● TAREA BREVE A
Según el fragmento sobre la galería de mujeres, ¿qué abandona la mujer? Enumera todo lo que se menciona.

● FRAGMENTO DEL DOCUMENTO
Esta galería de mujeres exhibicionistas y en primer plano parecería
estar al extremo opuesto de la galería empañada de la tradición. Mientras en
ésta las mujeres se opacaban, se escondían, paralizadas, sumisas y calladas, la
galería estridente de María de la Paz parecería estar visibilizándolas y
descubriendo sus cuerpos. Sin embargo, esta exhibición es tan sólo un efecto de superficie, una
ilusión. Porque detrás del maquillaje, las máscaras, los gestos procaces, la
ostentación de los cuerpos sólo parece habitar el vacío que le queda a la mujer
cuando abandona los roles, los ideales, las determinaciones sociales y los
estereotipos. Esta galería de
caparazones brillantes se muestra tan incapaz de mostrarnos su cuerpo como
aquella empañada de la tradición. ¿Dónde habita la mujer más allá del
artificio? ¿Qué queda allí cuando se lava la cara, se apaga la música y llega el día? ¿Dónde está su cuerpo cuándo
el show se acaba y nadie la mira? En estas representaciones de un vacío no
hallaremos estas respuestas.

● TAREA BREVE B
Extrae de los registros cada línea que contenga la palabra "Where". Distingue entre mayúsculas y minúsculas.

(Entradas de la colección)

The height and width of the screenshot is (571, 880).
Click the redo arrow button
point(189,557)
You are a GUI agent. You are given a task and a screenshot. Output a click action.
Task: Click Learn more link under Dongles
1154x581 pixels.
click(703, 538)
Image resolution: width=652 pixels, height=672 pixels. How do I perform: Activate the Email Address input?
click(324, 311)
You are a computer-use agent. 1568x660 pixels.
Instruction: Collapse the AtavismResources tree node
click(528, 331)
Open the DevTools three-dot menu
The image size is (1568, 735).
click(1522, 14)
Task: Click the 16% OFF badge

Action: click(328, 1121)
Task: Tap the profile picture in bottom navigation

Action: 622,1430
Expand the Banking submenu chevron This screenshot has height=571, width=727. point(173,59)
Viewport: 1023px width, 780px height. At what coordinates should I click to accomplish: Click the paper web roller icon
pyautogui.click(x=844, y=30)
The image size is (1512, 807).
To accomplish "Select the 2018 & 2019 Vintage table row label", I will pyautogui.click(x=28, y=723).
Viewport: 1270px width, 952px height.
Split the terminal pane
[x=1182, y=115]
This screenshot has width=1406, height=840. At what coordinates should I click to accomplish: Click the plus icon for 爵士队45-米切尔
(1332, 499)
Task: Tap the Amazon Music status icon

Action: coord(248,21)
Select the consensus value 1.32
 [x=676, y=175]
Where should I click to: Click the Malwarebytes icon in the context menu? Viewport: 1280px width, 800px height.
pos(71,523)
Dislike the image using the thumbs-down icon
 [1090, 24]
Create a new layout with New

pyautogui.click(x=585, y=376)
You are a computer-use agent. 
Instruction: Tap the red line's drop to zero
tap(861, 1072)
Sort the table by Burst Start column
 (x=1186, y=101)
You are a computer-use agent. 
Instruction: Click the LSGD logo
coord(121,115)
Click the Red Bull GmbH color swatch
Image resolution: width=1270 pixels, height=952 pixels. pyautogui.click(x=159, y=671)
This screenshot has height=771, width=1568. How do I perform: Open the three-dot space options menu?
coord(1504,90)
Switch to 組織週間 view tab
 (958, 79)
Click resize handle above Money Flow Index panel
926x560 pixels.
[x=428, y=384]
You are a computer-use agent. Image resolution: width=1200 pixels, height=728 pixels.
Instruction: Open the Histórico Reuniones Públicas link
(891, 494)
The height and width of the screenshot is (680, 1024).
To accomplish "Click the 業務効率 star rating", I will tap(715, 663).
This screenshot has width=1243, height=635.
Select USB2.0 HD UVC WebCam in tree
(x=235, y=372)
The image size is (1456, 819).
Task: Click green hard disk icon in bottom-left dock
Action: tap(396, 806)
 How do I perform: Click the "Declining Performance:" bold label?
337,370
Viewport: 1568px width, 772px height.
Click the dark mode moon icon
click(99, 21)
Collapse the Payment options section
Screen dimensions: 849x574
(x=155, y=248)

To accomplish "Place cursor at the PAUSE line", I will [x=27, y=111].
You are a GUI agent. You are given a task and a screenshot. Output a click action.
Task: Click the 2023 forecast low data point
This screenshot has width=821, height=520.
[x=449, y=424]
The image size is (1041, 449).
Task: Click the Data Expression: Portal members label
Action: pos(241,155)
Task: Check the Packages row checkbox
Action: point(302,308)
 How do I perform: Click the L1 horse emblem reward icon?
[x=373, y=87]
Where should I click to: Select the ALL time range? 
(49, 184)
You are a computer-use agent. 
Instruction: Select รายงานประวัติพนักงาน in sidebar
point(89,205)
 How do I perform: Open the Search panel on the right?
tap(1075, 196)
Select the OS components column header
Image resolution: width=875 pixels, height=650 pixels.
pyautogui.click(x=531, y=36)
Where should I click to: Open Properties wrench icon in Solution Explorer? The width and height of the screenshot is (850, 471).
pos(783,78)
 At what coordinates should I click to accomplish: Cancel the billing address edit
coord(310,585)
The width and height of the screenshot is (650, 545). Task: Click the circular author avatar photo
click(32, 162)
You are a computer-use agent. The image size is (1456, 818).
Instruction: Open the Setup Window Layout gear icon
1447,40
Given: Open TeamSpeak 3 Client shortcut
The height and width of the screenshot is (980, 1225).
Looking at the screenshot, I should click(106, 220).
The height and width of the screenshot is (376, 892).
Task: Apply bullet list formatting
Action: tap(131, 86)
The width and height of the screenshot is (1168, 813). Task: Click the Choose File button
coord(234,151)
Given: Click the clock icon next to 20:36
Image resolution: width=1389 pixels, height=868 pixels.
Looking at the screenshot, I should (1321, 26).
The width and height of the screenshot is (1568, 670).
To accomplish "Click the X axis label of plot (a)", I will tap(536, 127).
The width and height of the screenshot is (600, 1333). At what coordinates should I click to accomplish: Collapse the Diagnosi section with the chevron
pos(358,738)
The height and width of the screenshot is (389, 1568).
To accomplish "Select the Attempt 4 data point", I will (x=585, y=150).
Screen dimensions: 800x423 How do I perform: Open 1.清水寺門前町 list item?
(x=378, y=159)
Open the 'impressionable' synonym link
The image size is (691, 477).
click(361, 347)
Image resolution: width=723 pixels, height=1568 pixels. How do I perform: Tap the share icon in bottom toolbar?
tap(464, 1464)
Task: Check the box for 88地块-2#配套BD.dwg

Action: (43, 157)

● RESULTADO CORRECTO A
Los roles, los ideales, las determinaciones sociales y los estereotipos.

● RESULTADO CORRECTO B
Where should I click to: Click the Malwarebytes icon in the context menu? Viewport: 1280px width, 800px height.
Where should I click to: Select the ALL time range? 
Where should I click to: Open Properties wrench icon in Solution Explorer? The width and height of the screenshot is (850, 471).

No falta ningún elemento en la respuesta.